• **Task details**
Each line of the listing that contains "dropdown" should be found and copied.

• **Data records**
□ □ □ □ □ □ □
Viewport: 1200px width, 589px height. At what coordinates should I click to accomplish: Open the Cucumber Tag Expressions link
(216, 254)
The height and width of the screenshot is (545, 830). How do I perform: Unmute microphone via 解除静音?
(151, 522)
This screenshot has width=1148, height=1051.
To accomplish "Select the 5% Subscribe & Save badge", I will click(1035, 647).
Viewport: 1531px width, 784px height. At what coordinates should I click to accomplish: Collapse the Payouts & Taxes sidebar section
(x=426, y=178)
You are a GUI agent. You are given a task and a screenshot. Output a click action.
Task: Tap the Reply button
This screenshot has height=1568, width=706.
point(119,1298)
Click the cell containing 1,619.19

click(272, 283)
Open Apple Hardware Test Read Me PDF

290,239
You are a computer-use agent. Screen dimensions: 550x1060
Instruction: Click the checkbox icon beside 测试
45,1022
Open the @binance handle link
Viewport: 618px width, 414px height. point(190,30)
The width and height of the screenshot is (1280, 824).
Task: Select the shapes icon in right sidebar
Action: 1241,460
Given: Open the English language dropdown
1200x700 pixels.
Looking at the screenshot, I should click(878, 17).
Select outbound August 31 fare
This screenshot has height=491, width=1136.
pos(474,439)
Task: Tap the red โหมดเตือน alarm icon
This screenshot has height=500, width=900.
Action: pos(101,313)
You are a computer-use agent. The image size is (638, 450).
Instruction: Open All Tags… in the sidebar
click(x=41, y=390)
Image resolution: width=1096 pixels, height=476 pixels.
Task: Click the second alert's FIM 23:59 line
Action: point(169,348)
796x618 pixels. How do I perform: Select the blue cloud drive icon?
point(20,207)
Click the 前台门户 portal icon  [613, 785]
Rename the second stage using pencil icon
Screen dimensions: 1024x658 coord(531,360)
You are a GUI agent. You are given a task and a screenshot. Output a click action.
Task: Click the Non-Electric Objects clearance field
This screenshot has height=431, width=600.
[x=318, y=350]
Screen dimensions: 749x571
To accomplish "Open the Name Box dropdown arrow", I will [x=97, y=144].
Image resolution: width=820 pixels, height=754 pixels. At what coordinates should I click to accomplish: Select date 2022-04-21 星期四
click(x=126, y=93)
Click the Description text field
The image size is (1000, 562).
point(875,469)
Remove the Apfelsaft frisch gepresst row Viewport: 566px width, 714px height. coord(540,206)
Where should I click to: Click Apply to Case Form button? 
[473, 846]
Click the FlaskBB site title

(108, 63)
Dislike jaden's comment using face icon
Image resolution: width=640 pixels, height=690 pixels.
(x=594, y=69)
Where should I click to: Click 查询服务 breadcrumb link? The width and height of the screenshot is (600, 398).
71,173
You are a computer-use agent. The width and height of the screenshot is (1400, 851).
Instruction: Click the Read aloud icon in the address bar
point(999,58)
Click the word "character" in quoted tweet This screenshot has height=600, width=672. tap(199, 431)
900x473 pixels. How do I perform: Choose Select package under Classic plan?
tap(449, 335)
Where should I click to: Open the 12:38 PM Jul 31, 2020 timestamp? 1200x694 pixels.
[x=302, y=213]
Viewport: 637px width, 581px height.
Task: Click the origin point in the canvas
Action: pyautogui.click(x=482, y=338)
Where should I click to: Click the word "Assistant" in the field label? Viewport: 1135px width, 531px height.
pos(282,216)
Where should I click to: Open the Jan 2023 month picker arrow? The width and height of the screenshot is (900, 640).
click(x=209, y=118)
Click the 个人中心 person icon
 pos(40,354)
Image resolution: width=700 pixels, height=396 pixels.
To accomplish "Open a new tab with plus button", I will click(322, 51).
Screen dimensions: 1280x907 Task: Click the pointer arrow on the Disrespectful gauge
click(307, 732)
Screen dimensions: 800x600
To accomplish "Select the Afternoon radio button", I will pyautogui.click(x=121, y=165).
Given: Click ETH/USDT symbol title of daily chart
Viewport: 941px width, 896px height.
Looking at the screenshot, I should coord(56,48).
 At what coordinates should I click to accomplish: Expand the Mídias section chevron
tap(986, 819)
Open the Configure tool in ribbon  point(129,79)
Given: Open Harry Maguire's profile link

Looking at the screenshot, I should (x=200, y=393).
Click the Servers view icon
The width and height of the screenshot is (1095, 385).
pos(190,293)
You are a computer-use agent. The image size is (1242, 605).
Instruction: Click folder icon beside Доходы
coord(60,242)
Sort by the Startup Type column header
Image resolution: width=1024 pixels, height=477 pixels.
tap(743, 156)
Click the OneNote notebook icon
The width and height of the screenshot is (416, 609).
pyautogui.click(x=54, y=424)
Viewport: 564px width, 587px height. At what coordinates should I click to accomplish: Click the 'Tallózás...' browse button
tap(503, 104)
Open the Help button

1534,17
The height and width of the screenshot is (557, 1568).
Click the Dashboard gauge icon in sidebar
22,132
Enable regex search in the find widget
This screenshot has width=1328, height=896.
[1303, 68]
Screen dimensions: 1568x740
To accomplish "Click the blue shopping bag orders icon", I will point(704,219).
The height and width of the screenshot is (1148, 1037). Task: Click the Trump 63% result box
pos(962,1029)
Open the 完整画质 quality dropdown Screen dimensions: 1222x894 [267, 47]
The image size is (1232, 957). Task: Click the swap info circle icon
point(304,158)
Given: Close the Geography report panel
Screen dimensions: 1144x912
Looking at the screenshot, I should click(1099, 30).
□ □ □ □ □ □ □
• **Task result**
Given: Open the English language dropdown
To accomplish "Open the Name Box dropdown arrow", I will [x=97, y=144].
Open the 完整画质 quality dropdown Screen dimensions: 1222x894 [267, 47]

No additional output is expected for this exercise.